## [INPUT MATERIAL]
|---|

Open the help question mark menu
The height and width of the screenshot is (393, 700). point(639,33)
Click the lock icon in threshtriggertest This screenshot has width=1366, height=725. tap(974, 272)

|---|

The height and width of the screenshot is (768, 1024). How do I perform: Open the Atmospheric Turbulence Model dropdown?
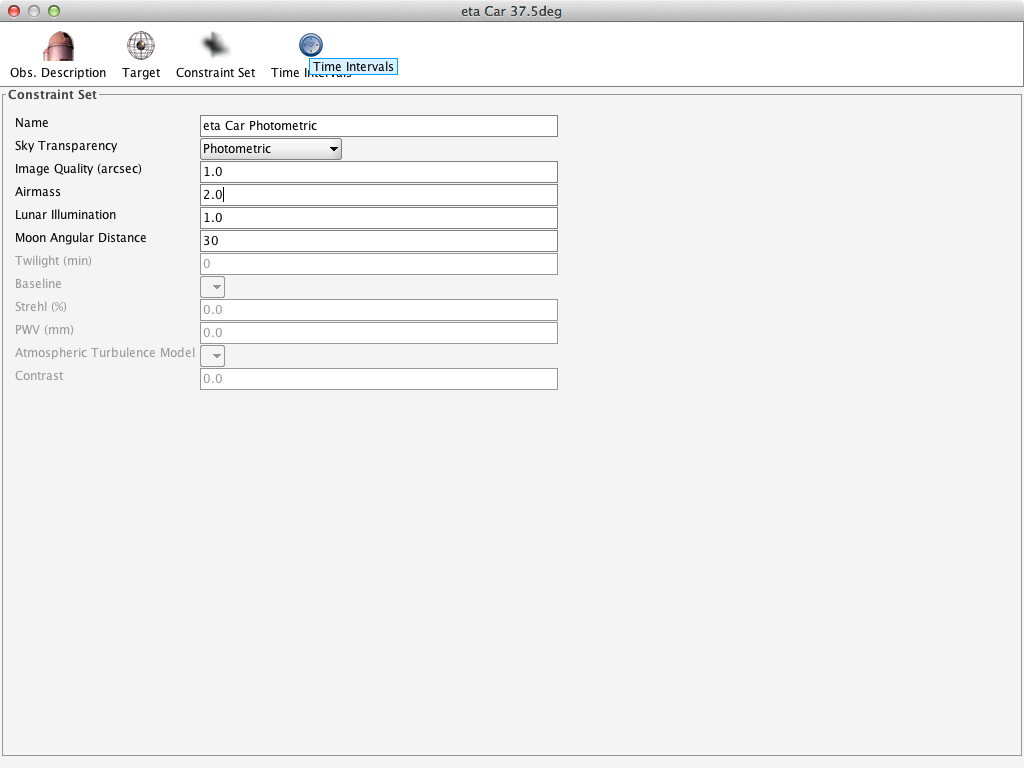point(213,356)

|---|

## [ASSIGNMENT]
Retype, in the same exact form, the lines of the material above from the line holding "Open the help question mark menu" through the line holding "Click the lock".

## [RESULT OF THIS TASK]
Open the help question mark menu
The height and width of the screenshot is (393, 700). point(639,33)
Click the lock icon in threshtriggertest This screenshot has width=1366, height=725. tap(974, 272)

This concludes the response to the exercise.